As he approaches, I back up and keep on backing up past his bed until a wall stops me. On my right is the open doorway for his bathroom, but it’s hard to focus on anything except the man bearing down on me with all the blankness of a calm before a violent storm.
He rests his palms on the wall beside my head and leans in close, the scent of him enveloping me. “If you’re hurting, you need to tell me.”
How have I found a man who cares this much?
“It’s just a bruise,” I say and place my palms flat on his chest and nudge. “I’d like to see Aden, if that’s okay.”

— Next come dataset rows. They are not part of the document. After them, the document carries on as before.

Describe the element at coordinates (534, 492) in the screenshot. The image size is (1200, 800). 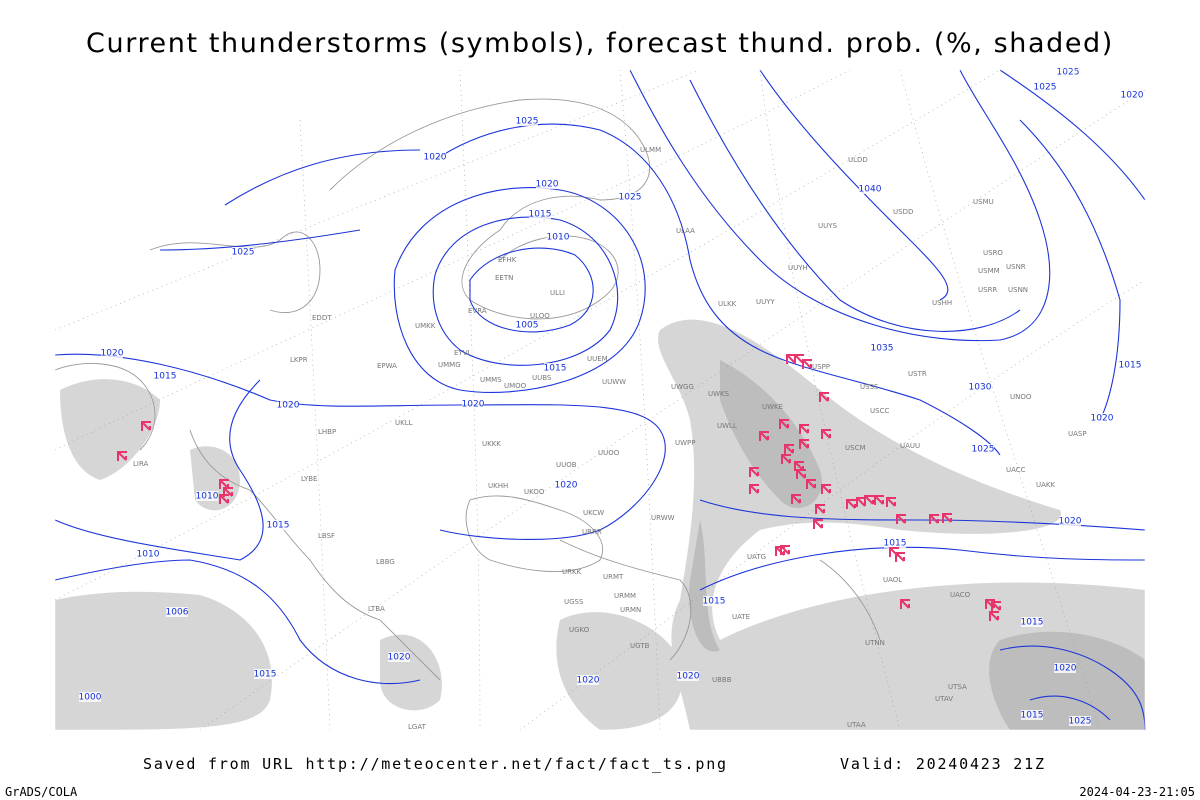
I see `station-label: UKOO` at that location. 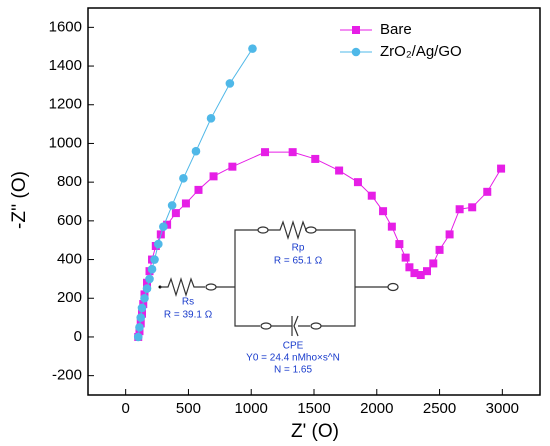 I want to click on legend-label: ZrO₂/Ag/GO, so click(x=421, y=52).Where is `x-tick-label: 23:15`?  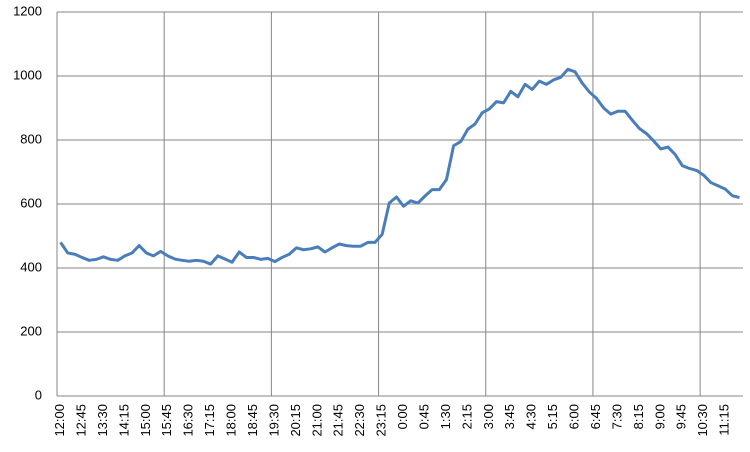 x-tick-label: 23:15 is located at coordinates (382, 420).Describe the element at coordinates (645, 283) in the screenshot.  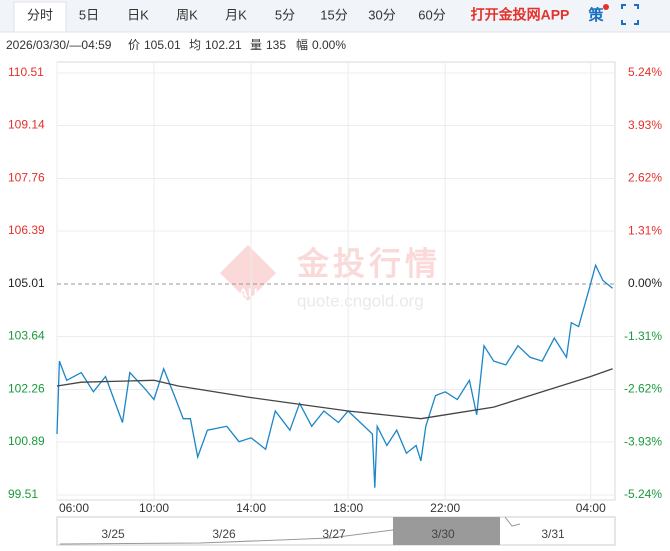
I see `y2-tick-label: 0.00%` at that location.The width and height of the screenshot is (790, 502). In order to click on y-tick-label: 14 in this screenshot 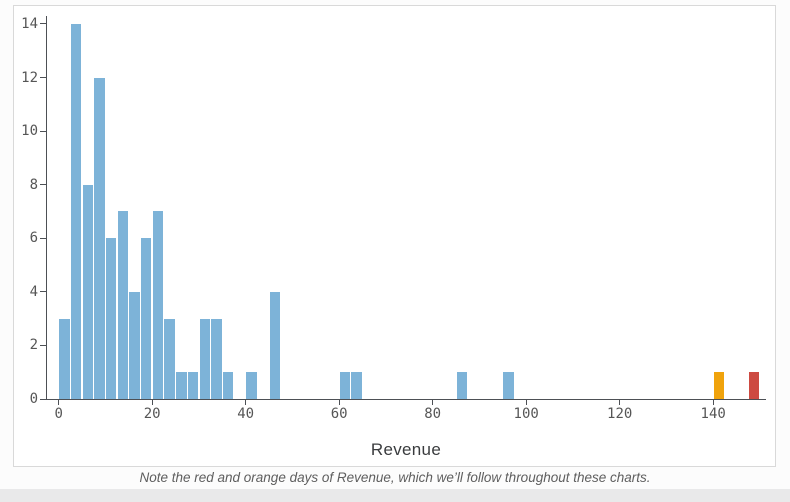, I will do `click(30, 24)`.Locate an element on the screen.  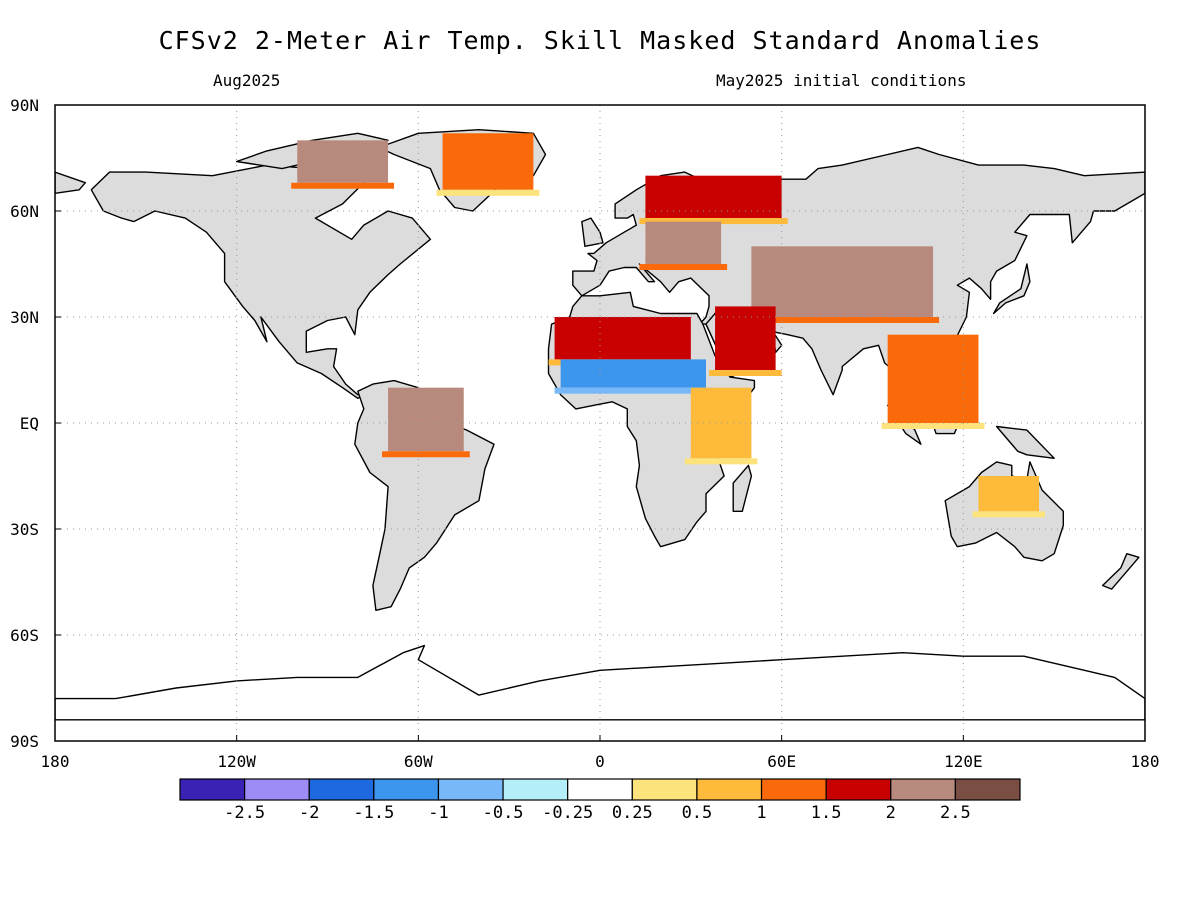
colorbar-label: -0.5 is located at coordinates (504, 813).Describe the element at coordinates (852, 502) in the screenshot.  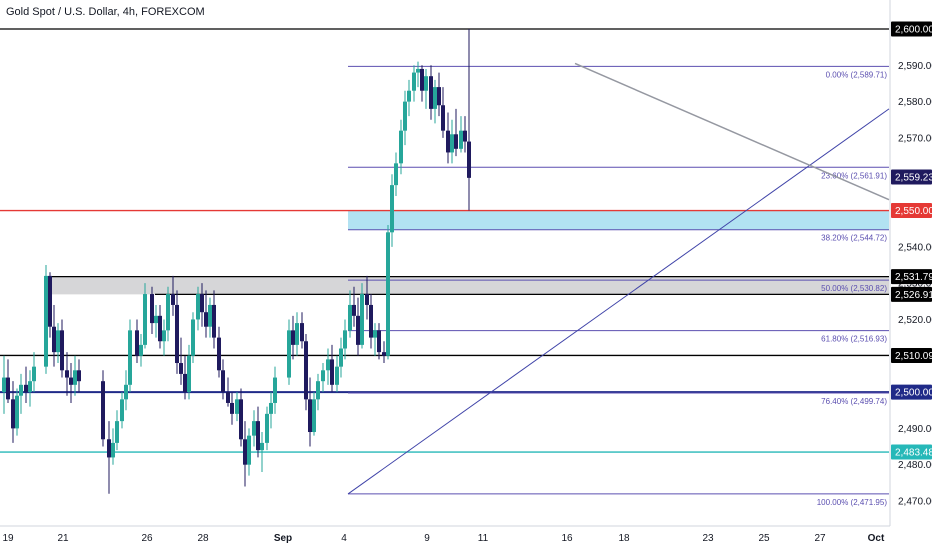
I see `fib-label: 100.00% (2,471.95)` at that location.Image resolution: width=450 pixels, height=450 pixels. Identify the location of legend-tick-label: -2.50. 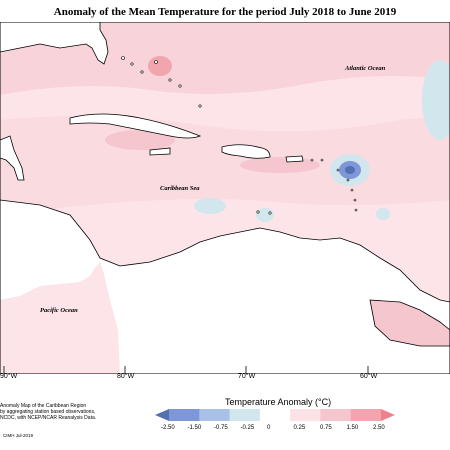
(168, 428). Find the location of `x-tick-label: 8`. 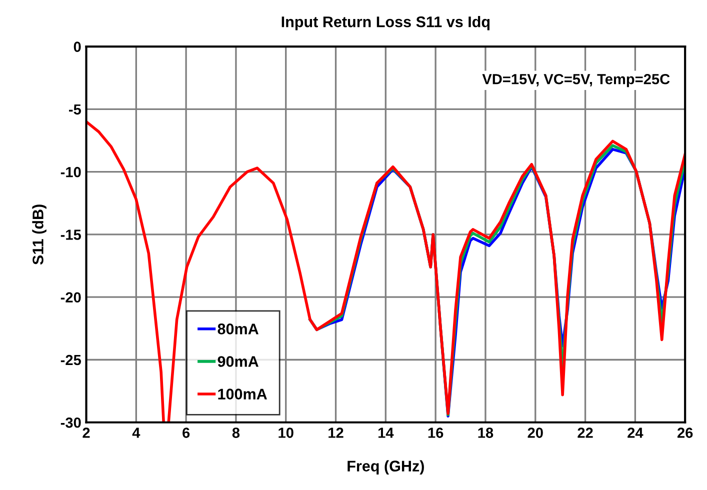

x-tick-label: 8 is located at coordinates (236, 433).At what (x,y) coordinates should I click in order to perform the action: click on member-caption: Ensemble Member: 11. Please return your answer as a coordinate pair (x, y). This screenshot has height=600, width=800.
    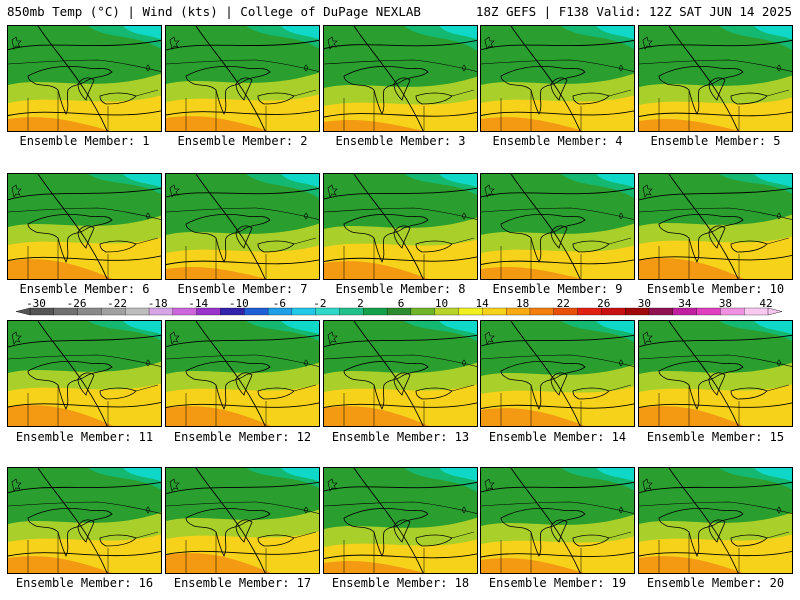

Kade fixes another long stare on me, then grabs my hand and tugs me toward his bathroom. He leads me into a bright white room with a shower, bath, and black towels to go along with the black bedding and paint he seems to like. Stopping directly in front of the mirror, he stands behind me and lifts the hem of my shirt.
When I get a good long look at the angry, vivid black and red thing that is my belly, I can’t quite believe it.
Kade presses his mouth to my ear. “Tell me again it’s just a little bruise, angel.”
But I don’t look at the bruise. I lift my head and meet his reflection. Anger hardens his voice, tightens his lips, and furrows his brow. That’s not all I see. I turn in his arms, forcing him to release my shirt.
Rising to my tiptoes, I press a soft kiss on his lips.